*** Opening of Text excerpt ***

AI & ML Flashcards
Artificial Intelligence
Development of intelligent systems capable of performing tasks that typically require human intelligence
Examples include perception, reasoning, learning, problem-solving, decision-making
Used for technologies like computer vision, facial recognition, fraud detection, and intelligent document processing
Machine Learning
Type of AI for building methods that allow machines to learn, but not the same as AI
Data is leveraged to improve computer performance on a set of tasks
Make predictions based on data used to train the model; no explicit programming of rules
Neural Network
Method in AI where nodes are connected together and organized in layers, talking to each other by passing data to the next layer
Creates an adaptive system that computers use to learn from their mistakes and improve continuously
Consists of Input Layer, Hidden Layers, and Output Layer
Deep Learning
Method in AI that teaches computers to process data in a way that is inspired by the human brain
Uses neurons and synapses to train a model; process is more complex patterns in the data than traditional ML
Computer Vision, NLP; takes a large amount of input data and requires GPU
Generative AI
Field of computer science as a subset of Deep Learning for generating new data similar to the data it was trained on, such as images, text, audio, video, code, etc.

*** Close of Text excerpt ***
*** Opening of Dataset content ***

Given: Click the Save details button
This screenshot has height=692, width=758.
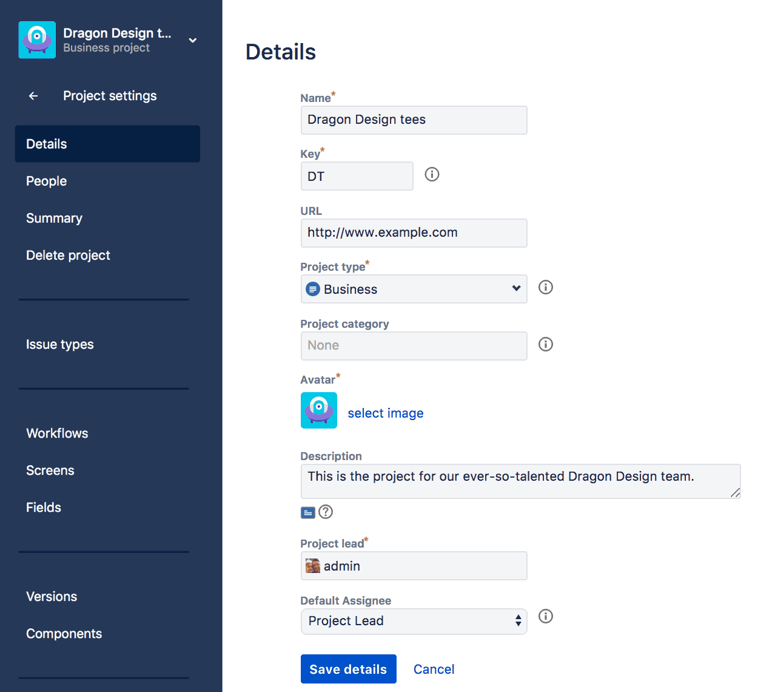Looking at the screenshot, I should (348, 668).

*** Close of Dataset content ***

> List of tasks
a) Summarize the AI and ML flashcards in two sentences.
b) According to the AI and ML flashcards, which layers make up a neural network?
The material after the flashcards is separate from them and has nothing to do with them.

> Answers to the exercises
a) Artificial intelligence is the development of systems that can perform tasks that typically require human intelligence, and machine learning is a type of AI that uses data to make predictions without explicit programming of rules. Neural networks connect nodes organized in layers that pass data to the next layer, deep learning is a brain-inspired method that requires GPUs, and generative AI is a subset of deep learning that generates new data similar to the data it was trained on.

b) Input Layer, Hidden Layers, and Output Layer.